[collingreene]

I work at facebook on the security team.

This is an account recovery endpoint used if your account was hacked for example.

Your name, profile picture and a few other things are considered public information so there is no security issue displaying them. See: https://www.facebook.com/help/167709519956542

[collingreene]

Replying as discussion originally seemed to be about first/last/profile picture privacy.

The scenario is: you are not able to get into your rightful facebook account but you know some information (phone, email) that is associated with it. If you are coming from a semi-trusted computer/ip/browser/etc that has a history of being associated with your account Facebook displays some public information about that account to ensure one doesn't try to recover the wrong account. The posts here about people getting differing results when hitting this endpoint with other peoples information are a result of these factors.
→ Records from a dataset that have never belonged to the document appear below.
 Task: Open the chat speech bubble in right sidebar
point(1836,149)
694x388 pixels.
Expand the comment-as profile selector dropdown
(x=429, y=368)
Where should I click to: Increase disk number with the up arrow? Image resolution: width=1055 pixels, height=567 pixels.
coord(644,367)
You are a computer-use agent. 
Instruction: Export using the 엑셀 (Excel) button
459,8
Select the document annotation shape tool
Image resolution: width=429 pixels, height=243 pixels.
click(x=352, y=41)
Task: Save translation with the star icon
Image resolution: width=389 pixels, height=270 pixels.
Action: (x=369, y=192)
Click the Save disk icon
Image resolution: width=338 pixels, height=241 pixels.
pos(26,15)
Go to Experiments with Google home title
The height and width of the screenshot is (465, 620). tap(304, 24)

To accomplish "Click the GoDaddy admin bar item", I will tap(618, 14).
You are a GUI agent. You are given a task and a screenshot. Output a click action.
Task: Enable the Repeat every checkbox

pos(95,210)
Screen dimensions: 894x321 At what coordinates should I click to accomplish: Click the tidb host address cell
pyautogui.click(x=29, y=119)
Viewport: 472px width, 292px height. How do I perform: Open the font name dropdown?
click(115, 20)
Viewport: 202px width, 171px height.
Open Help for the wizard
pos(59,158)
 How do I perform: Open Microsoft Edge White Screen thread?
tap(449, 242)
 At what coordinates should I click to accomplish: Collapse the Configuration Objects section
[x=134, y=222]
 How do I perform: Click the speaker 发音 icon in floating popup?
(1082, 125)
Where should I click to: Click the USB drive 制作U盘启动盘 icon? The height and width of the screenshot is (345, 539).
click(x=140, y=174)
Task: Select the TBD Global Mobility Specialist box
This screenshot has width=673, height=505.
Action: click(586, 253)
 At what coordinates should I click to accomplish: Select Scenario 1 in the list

Important note: If a user you are initiating a recovery for has their "who can look me up" privacy setting set to "everyone" then we will always display such information for that user. That setting discussed a bit more here: https://www.facebook.com/help/www/131297846947406

Hope that clears things up, this is one of the most common false positives we get via our bug bounty program and I certainly see how it can be alarming at first.

[cma]

Then why isn't there search by private email address or private phone number functionality exposed for everyone to use and know about?

[rajivm]

It is -- you can just type in an email or phone number in the normal Facebook search box.

[cma]

Not if the user set them to private.

[altrego99]

Yes, but the email address or phone number, is not. I would argue therefore, the information that the email or phone connects to the public information, is not.

[supersystem]

No, personally identifiable information isn't public information. What's exposed here is still personal information that you decided to make public, but presumably with the users consent.

[mrverde]

On Facebook, there are granular privacy settings to control who can search for you by email/phone number if you choose to use them. They're accessed by going to facebook.com/settings (dropdown arrow @ top right), then "Privacy", then "Who can look me up?" ...the analogy would be opting to have an unlisted phone number in the white pages back when they were printed on paper and arrived on your front doorstep.

[diminoten]

> No, personally identifiable information isn't public information.

It can be, for a plurality of reasons. Phone books, court records, etc.